El senador y exgobernador del Cauca, Temístocles Ortega Narváez, lanzó un fuerte pronunciamiento sobre la situación que enfrenta el departamento, al advertir que la reiteración de bloqueos y demás alteraciones del orden público continúa causando graves afectaciones a la economía, la estabilidad social y la confianza de los ciudadanos. Señaló que, aunque las peticiones de distintos sectores pueden ser legítimas, las consecuencias de estas vías de hecho son enormes y terminan perjudicando el desarrollo del Cauca.

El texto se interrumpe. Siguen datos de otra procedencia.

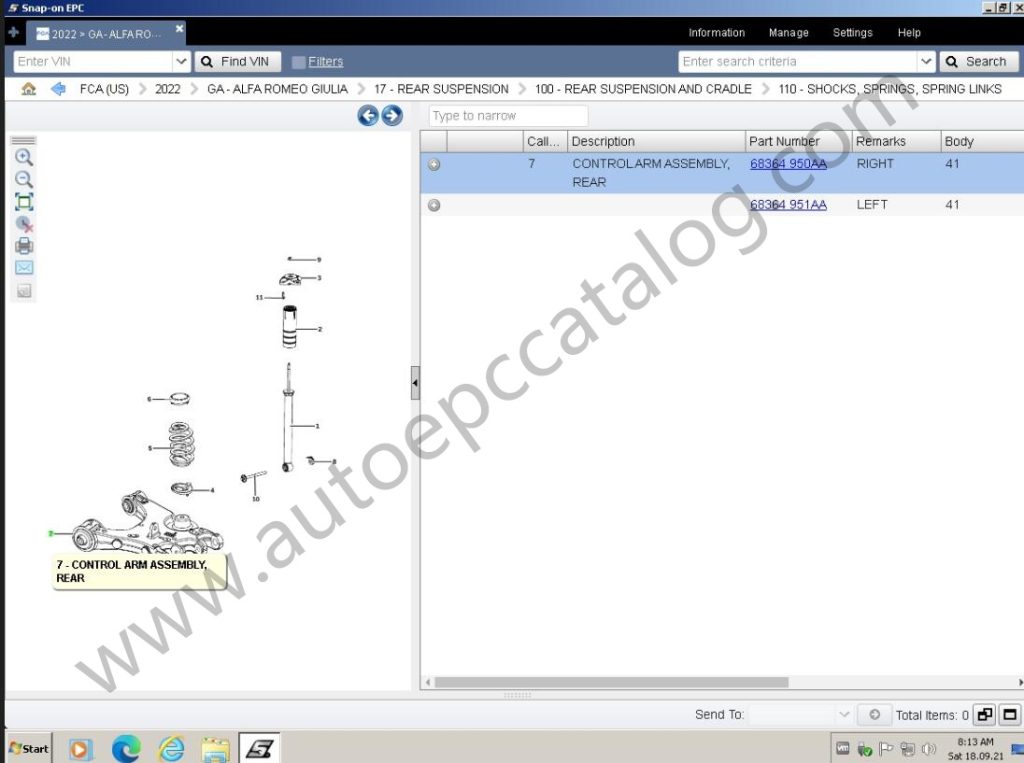
Task: Click the Find VIN button
Action: pyautogui.click(x=238, y=61)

Ortega sostuvo que, pese a que actualmente existen importantes inversiones públicas y privadas en diferentes frentes del departamento, sus efectos positivos quedan opacados por los constantes episodios de crisis que, según afirmó, ocurren casi a diario. En ese sentido, criticó la respuesta de las autoridades locales y regionales, asegurando que «muy poco o nada se ha hecho» para prevenir estos hechos. Indicó que, si bien la solución no puede limitarse al uso de la fuerza pública, sí es responsabilidad de los gobiernos departamental y municipales crear mecanismos permanentes de diálogo, atención y resolución de conflictos que permitan atender oportunamente las reclamaciones de las comunidades antes de que desemboquen en bloqueos o situaciones de mayor gravedad.
En un tono especialmente crítico, el congresista manifestó que las autoridades deben asumir con mayor decisión el liderazgo que exige la actual coyuntura y dejar de actuar con indiferencia frente a los problemas del departamento. Incluso afirmó que desconoce si la falta de reacción obedece a desconocimiento de las consecuencias que generan estos hechos o a desidia institucional, pero advirtió que cualquiera de las dos situaciones resulta preocupante. Asimismo, cuestionó lo que calificó como una evidente falta de liderazgo y visión estratégica de los actuales mandatarios, al considerar que permanecen concentrados en asuntos menores mientras el Cauca enfrenta desafíos estructurales en materia de seguridad, desarrollo y gobernabilidad. Finalmente, hizo un llamado a todos los caucanos para asumir una posición activa frente a la realidad del departamento, señalando que solo con el compromiso de la propia ciudadanía será posible romper el ciclo de desconfianza, confrontación y violencia que afecta al territorio.